Uploaded image for project: 'Hadoop YARN'
  1. Hadoop YARN
  2. YARN-3606

Spark container fails to launch if spark-assembly.jar file has different timestamp



    • Bug
    • Status: Open
    • Minor
    • Resolution: Unresolved
    • 2.6.0
    • None
    • yarn
    • None
    • YARN 2.6.0
      Spark 1.3.1


      In a YARN cluster, when submitting a Spark job, the Spark job will fail to run because YARN fails to launch containers on the other nodes (not the node where the job submission took place).

      YARN checks for similar spark-assembly.jar file by looking at the timestamps.
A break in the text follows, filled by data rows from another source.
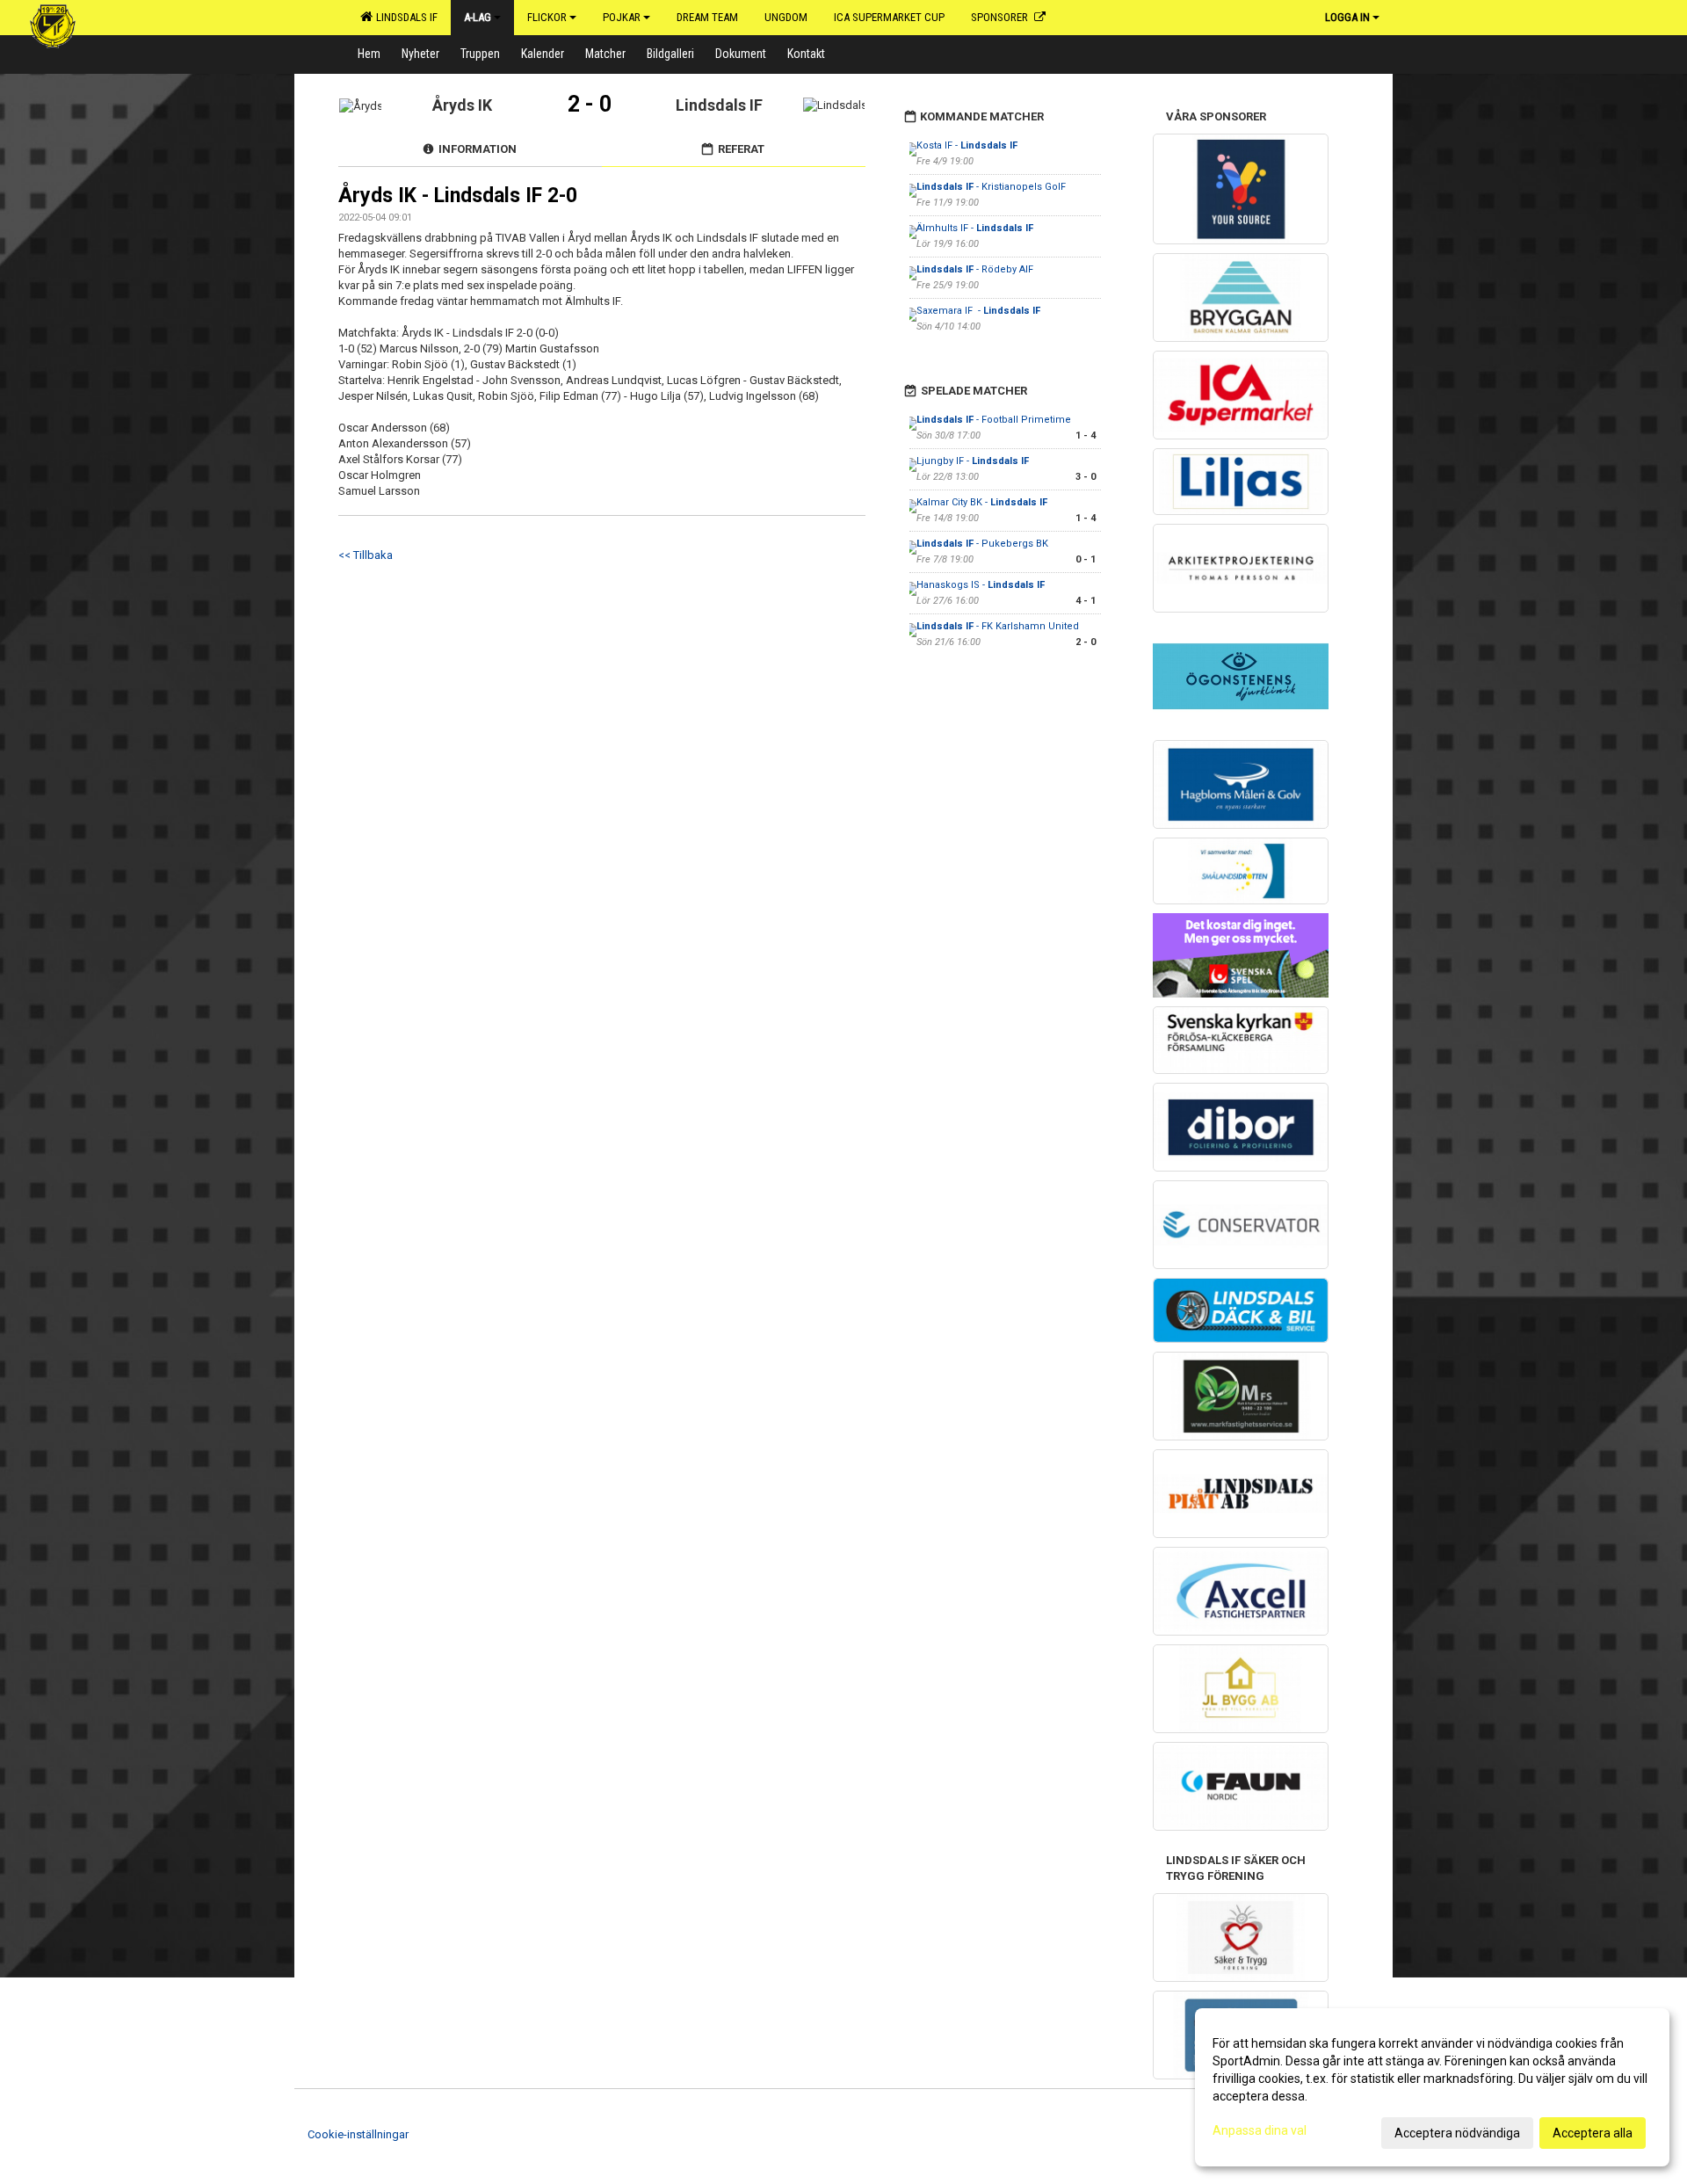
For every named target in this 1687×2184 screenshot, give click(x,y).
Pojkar (622, 17)
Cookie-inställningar (358, 2134)
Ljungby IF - (972, 461)
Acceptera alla (1593, 2133)
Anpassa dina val (1260, 2130)
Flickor (547, 17)
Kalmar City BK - (981, 502)
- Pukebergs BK (982, 543)
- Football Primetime (993, 419)
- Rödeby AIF (974, 269)
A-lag (477, 17)
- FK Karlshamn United (997, 626)
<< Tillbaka (365, 555)
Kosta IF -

This check will fail when the spark-assembly.jar is the same but copied to the location at different time.

      YARN throws this exception:

      15/05/07 20:13:22 INFO yarn.ExecutorRunnable: Setting up executor with commands: List(JAVA_HOME/bin/java, -server, -XX:OnOutOfMemoryError='kill %p', -Xms1024m, -Xmx1024m, -Djava.io.tmpdir=PWD/tmp, '-Dspark.driver.port=52357', -Dspark.yarn.app.container.log.dir=<LOG_DIR>, org.apache.spark.executor.CoarseGrainedExecutorBackend, --driver-url, akka.tcp://sparkDriver@xxx:52357/user/CoarseGrainedScheduler, --executor-id, 4, --hostname, xxx, --cores, 1, --app-id, application_1431047540996_0001, --user-class-path, file:$PWD/__app__.jar, 1>, <LOG_DIR>/stdout, 2>, <LOG_DIR>/stderr)
      15/05/07 20:13:22 INFO impl.ContainerManagementProtocolProxy: Opening proxy : xxx:34165
      15/05/07 20:13:27 INFO yarn.YarnAllocator: Completed container container_1431047540996_0001_02_000005 (state: COMPLETE, exit status: -1000)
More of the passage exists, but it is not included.